Le chapitre cinq est assurément le plus intéressant. Alors que l’Allemagne intensifie ses attaques dans l’océan Atlantique, la Marine royale canadienne s’emploie à se développer, à accroître sa flotte et à inaugurer des bases navales. Les premières attaques de sous-marins allemands ont lieu dans le golfe en 1942. Comme l’écrit Théorêt, « le Canada est attaqué sur son territoire pour la première fois » depuis 1866. L’auteur revient une fois de plus sur les débats à l’Assemblée nationale, rapportés par la presse. Le dernier chapitre redonne la parole aux journaux. L’« affaire Anticosti » devient littéralement « une arme politique à deux tranchants » pour l’Union nationale. Cette redondance des débats entre Duplessis et Godbout, au sujet de la protection du territoire, fait sans contredit partie des points faibles de l’ouvrage. L’auteur aurait gagné à mieux synthétiser le sujet. Il aurait également pu éviter de lister les différents navires torpillés dans le fleuve, d’autant plus qu’un tableau en dresse le bilan en annexe.

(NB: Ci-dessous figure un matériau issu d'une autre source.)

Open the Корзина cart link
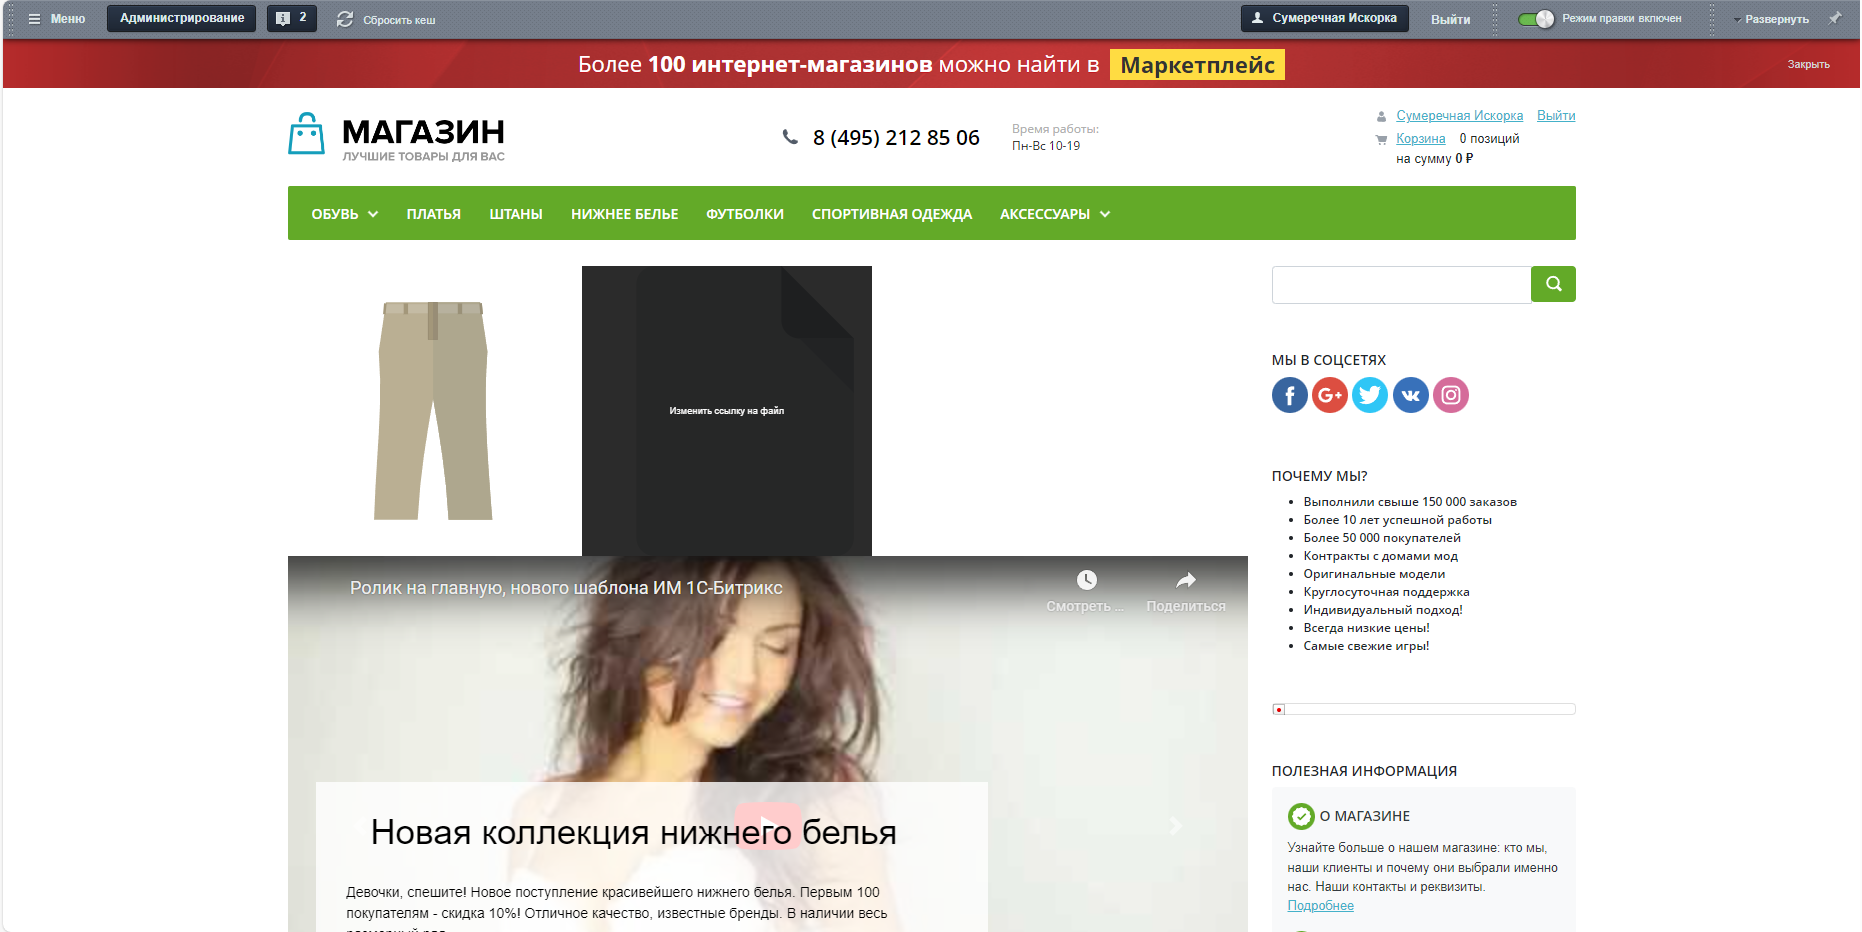 [x=1421, y=139]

Si le titre de l’ouvrage porte sur Anticosti, l’histoire de l’île et de ses habitants en cette période trouble est plutôt laissée de côté, voire constamment reléguée en arrière-plan, ce qui est somme toute bien dommage. Ayant été aux premières loges de la bataille du Saint-Laurent (1942-1944), il aurait été intéressant d’explorer davantage cette facette. Théorêt revient très brièvement, et assez inopinément il faut le dire, à la fin du dernier chapitre, pour consacrer deux maigres pages sur le sort de la villa Menier et de l’île après la guerre. L’auteur se sert plutôt du prétexte de la tentative d’achat de l’île d’Anticosti en 1937 pour reconstituer la trame des événements qui ont lieu dans le fleuve Saint-Laurent, et pour évaluer leur impact sur la scène politique et journalistique canadienne.
Tout en résumant le contexte qui secoue le Vieux Continent, Théorêt réussit à faire revivre un épisode de notre histoire – plus modeste certes – qui va lancer une réflexion de la part des deux paliers de gouvernement au sujet du niveau de sécurité et de défense du Canada, devant la présence d’espions allemands et d’attaques répétées de « loups gris » dans le fleuve Saint-Laurent. Ses recherches en archives ne lui permettent pas d’alléguer une nature autre que commerciale à l’expédition allemande, mais il démontre toutefois avec brio à quel point cet épisode a soulevé les passions et comment il a servi de bouton déclencheur pour renforcer la défense nationale.
Malheureusement, l’ouvrage n’offre que peu de mise en contexte, tant historique qu’historiographique. L’auteur suppose que le lecteur est avisé et qu’il possède déjà les connaissances pour remettre l’épisode dans son contexte plus général. Formulé d’abord et avant tout pour le grand public, avec une documentation moins étoffée que nous aurions pu le souhaiter, cet ouvrage gagne toutefois son pari d’attiser la curiosité et d’y répondre franchement.